Lo que distinguió estos enfrentamientos de protestas anteriores fue la sofisticación percibida en la organización de los grupos violentos y el tipo de materiales utilizados. Las autoridades distritales, según Quintero, "agotaron rápidamente las etapas que activan el uso de la fuerza", sugiriendo que la respuesta fue proporcional a la amenaza percibida. El mensaje de las autoridades fue que no se trataba de manifestantes espontáneos sino de grupos con una estrategia clara, lo que justificaba la respuesta contundente con agua, gas lacrimógeno y la presencia masiva de uniformados.
Citações Notáveis
Los grupos aislados que están actuando violentamente tienen una lógica organizada e intencionada en su proceder— Gustavo Quintero, secretario de Gobierno
La intervención de la UNDMO estuvo orientada a la protección de los estudiantes y el campus— Gustavo Quintero, secretario de Gobierno
A Conversa do Hearth Outra perspectiva sobre a história
¿Por qué el viernes 22 de mayo fue diferente a otras manifestaciones que ha habido en Bogotá?
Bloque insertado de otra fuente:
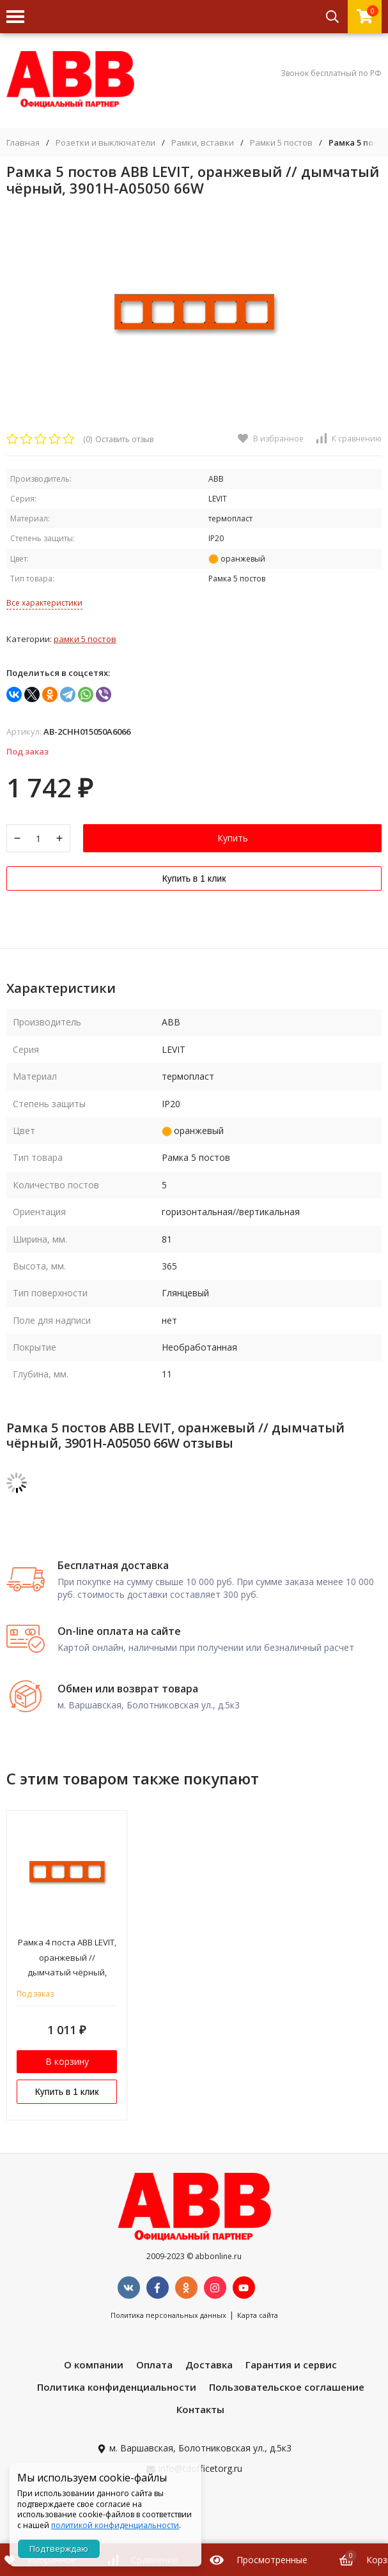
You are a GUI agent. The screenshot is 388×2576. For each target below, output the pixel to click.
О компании (93, 2364)
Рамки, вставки (202, 143)
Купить (232, 838)
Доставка (209, 2364)
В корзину (67, 2061)
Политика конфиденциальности (116, 2386)
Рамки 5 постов (281, 143)
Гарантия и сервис (291, 2364)
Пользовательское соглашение (286, 2386)
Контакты (200, 2409)
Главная (23, 143)
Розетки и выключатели (105, 143)
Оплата (154, 2364)
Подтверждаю (58, 2548)
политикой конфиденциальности (115, 2525)
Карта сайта (257, 2315)
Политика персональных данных (168, 2315)
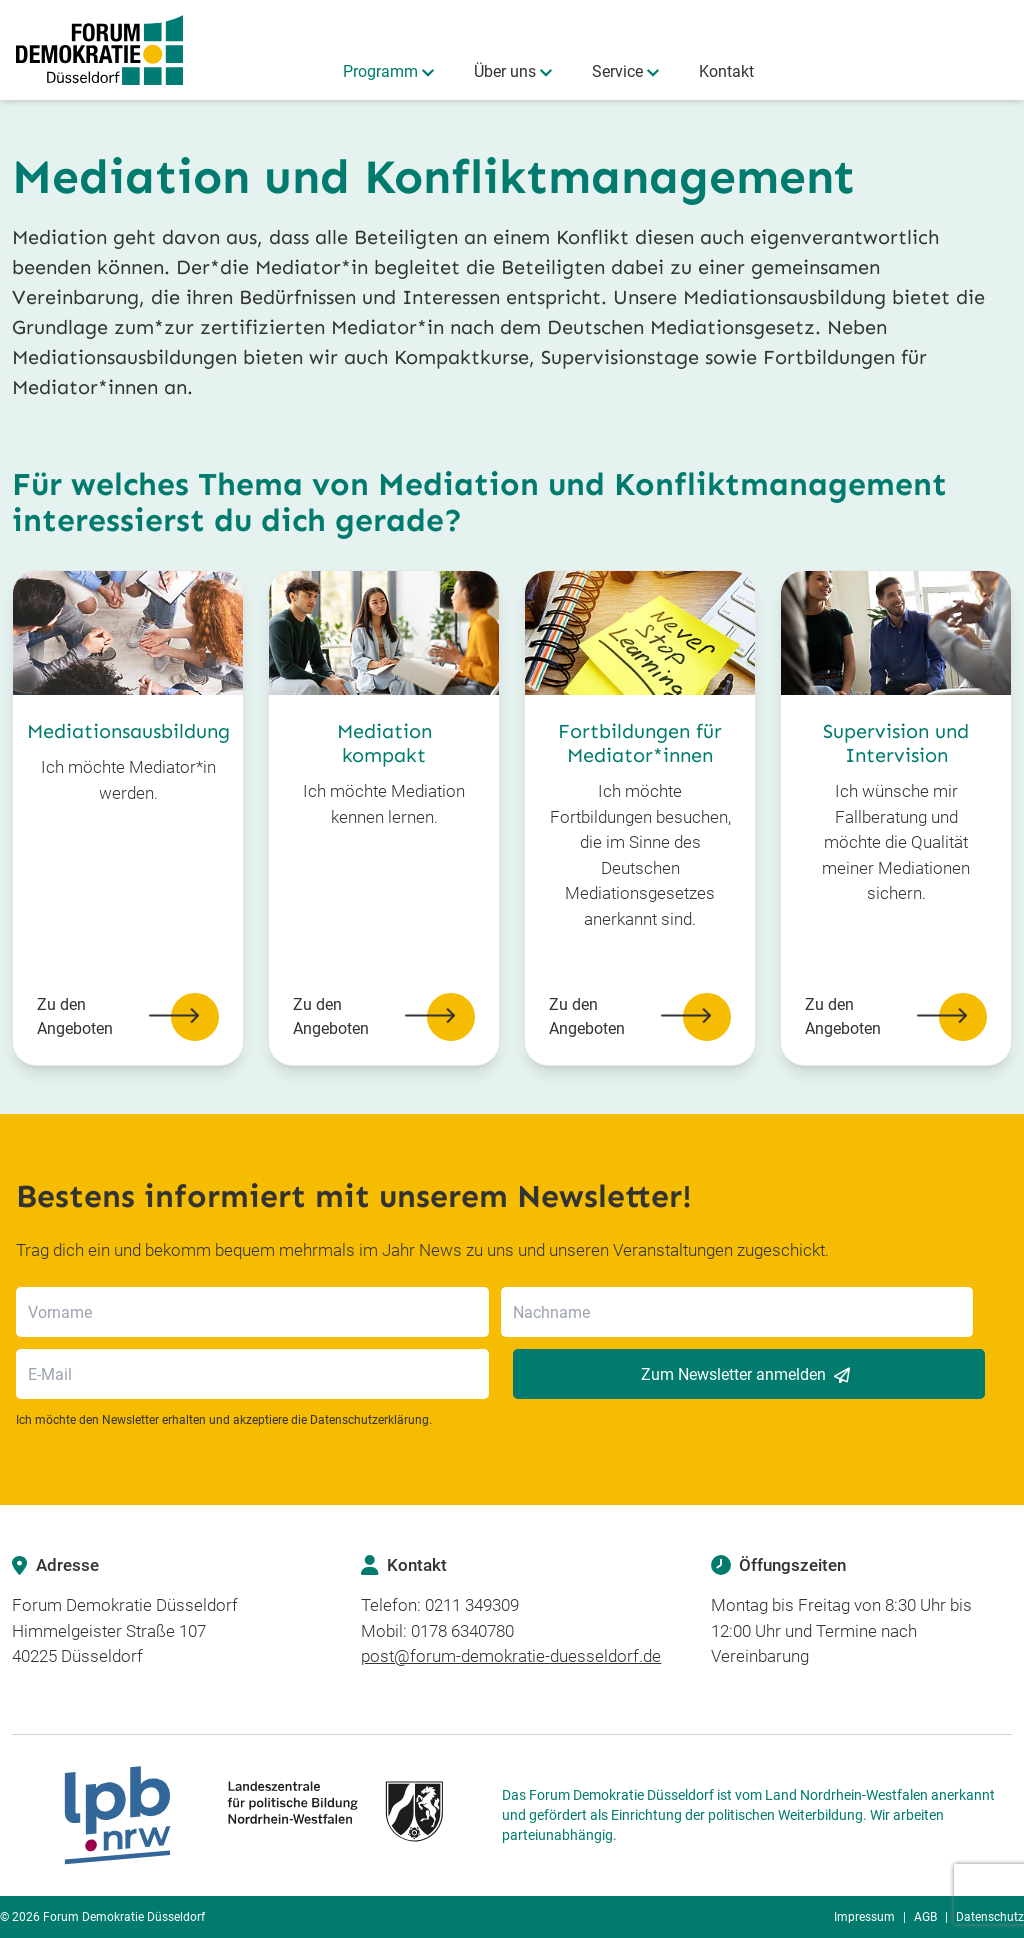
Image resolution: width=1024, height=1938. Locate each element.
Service (617, 71)
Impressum (864, 1917)
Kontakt (726, 71)
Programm (380, 71)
Las autoridades insisten en que los grupos violentos mostraron una organización deliberada. No fue caos espontáneo. Usaron materiales como metralla que antes no habían aparecido, y eso cambió cómo respondió la fuerza pública.
¿Qué significa que la etapa de diálogo fue suspendida?
Significa que había negociaciones en curso, conversaciones entre autoridades y representantes de los manifestantes. Cuando comenzaron los enfrentamientos y el lanzamiento de objetos, esas conversaciones se cortaron. El diálogo se vuelve imposible cuando hay violencia directa.
¿Cuál fue la respuesta exacta de la UNDMO?
Tanquetas con cañones de agua para dispersar a los grupos, y más de diez uniformados usando gas lacrimógeno. Fue una respuesta de contención, no de avance. Buscaban alejar a los manifestantes de la zona, no enfrentarlos directamente.
¿Por qué cerrar la universidad?
El rector denunció que había personas ajenas al campus participando en los disturbios. No era solo estudiantes protestando. Eso significaba que la seguridad del campus estaba comprometida, así que suspendieron las actividades presenciales.
¿Qué nos dice el uso de metralla sobre quiénes eran estos grupos?
Que no eran manifestantes ocasionales. La metralla requiere preparación, intención. Las autoridades lo ven como evidencia de que había una estructura detrás, no solo rabia espontánea.